Bunched with fellow receiver Jarius Wright on the right side, Jenkins ran a routine out route, using leverage and sharp timing to break toward the sideline against Brandon Harris.
The Houston cornerback stumbled and Jenkins darted free. Quarterback Christian Ponder hit Jenkins 16 yards beyond the line of scrimmage. Then the receiver turned upfield for an additional 16 yards before being shoved out of bounds at the Texans 2.
Degree of difficulty: low. Effectiveness: high. Just how the Vikings like it.
"It's about winning," Jenkins said Wednesday. "We all have one-on-one battles. And with mine, I was able to win that and get open. Plus Christian had time to put it out there."
Jenkins' reception provided the biggest gain on the Vikings' 78-yard touchdown drive to open the game. The drive's exclamation point: a play-action 3-yard TD toss to Kyle Rudolph.
That marked the third consecutive week the Vikings reached the end zone on their opening drive. In each of those games, they've led the rest of the way, propelling a late-season surge that now has them one win away from the postseason.
"It's been impressive," coach Leslie Frazier said. "It's exactly what we've needed. We've talked all along about being able to start fast. And we've gotten that done of late."
Like Jenkins' big catch -- his longest this season -- the offensive priorities remain simple. Far more equipped to protect a lead then rally from behind, the Vikings continue underscoring the importance of scoring right out of the gate, while coordinator Bill Musgrave has delivered successful scripts in the past three wins.
"It's not anything complicated," fullback Jerome Felton said. "Coach Musgrave has given us a good plan.

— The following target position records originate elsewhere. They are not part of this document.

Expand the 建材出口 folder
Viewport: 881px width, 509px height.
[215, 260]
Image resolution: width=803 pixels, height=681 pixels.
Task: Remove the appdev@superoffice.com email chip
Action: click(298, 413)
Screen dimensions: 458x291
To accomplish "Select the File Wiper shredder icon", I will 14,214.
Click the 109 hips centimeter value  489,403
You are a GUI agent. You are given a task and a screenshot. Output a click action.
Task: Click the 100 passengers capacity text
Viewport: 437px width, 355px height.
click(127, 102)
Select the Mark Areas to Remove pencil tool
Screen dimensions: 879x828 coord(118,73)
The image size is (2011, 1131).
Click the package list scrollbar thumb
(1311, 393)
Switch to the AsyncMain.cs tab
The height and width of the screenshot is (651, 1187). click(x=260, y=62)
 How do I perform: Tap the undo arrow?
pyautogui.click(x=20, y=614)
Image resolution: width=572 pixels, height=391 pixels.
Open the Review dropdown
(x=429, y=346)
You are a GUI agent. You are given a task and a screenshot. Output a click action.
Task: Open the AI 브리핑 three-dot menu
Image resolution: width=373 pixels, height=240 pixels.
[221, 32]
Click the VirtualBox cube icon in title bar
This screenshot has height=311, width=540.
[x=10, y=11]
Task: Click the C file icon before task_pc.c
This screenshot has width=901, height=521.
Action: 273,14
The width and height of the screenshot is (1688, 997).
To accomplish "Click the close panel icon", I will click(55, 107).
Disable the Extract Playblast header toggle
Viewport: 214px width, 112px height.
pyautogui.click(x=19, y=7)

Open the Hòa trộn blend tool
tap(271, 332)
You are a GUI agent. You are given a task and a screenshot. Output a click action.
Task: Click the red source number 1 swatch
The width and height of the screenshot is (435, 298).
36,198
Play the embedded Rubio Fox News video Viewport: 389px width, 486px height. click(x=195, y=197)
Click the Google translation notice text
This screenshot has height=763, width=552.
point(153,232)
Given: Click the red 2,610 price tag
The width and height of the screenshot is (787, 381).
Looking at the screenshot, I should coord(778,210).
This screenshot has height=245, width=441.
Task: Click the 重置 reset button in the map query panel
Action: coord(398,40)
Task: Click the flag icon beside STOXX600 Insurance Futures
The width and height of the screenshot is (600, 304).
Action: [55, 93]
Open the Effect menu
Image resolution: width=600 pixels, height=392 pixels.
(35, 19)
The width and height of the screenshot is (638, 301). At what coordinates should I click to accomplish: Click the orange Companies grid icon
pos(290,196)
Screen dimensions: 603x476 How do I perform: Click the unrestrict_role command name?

And more than anything, I think we've been aggressive."
Ponder's overall production during the three-game winning streak registers as ordinary. In those victories, he's 44-for-71 for 396 passing yards with one touchdown pass and one interception. But the second-year quarterback has at least been poised and assertive on opening drives.
Against Chicago in Week 14, Adrian Peterson did most of the damage on the first series, rushing for 69 yards during an 80-yard TD march. But Ponder's 11-yard dart to Jerome Simpson on third-and-9 from the Chicago 28 proved crucial in extending the drive.
In St. Louis, with Peterson held to minus-3 yards on the first possession, Ponder picked up the slack. His 13-yard third-down completion to Stephen Burton was key. And his 3-yard scramble on fourth-and-1 from the Rams 7 may have been the game's biggest play. Three snaps later, he avoided a Robert Quinn sack and scored on a frenetic 5-yard run.
Last week, the 32-yard pass to Jenkins was sandwiched between two completions to Rudolph -- a bootleg dump-off that netted 27 yards and later the short scoring pass.
Ponder's passing stats on the opening drive the past three weeks: 7-for-7, 111 yards, one TD.
Said Felton: "I do think it's been notable the way he's had more control of the huddle, getting us in and out and establishing the tempo where we want it."
Added Ponder: "We have to treat it the same way this week. It is important for us to start fast and set the tone for the rest of the game."
Stay in control
As the Vikings drill deeper into this week's game plan, the coaching staff will remind Ponder of how an upset bid four weeks ago in Green Bay disappeared.
With Ponder's skittishness at an all-time high, the Vikings went without completions on eight of their first nine possessions. Most notably, Ponder's two interceptions -- one in the end zone, the other at the Packers 14 -- turned a winnable game into an agitating loss.
With that, the Vikings squandered Peterson's 210-yard rushing effort and had convincing evidence that their young quarterback is more valuable when he avoids fatal mistakes than when he makes big plays.
"When we don't turn the ball over," Jenkins said, "that's when we win games."
Indeed, the Vikings are 6-1 this season when they've had one turnover or fewer. They're also 5-1 when they score a touchdown on their opening series.
Coach Leslie Frazier believes a winning strategy to beat the Packers is well within reach. He's also confident Ponder constructively absorbed his Lambeau Field letdown and has made strides to avoid a repeat.
"It was a tough day in a lot of ways in that first game against Green Bay," Frazier said. "He bounced back from that with a very efficient game against Chicago. And he's continued that progression right on through."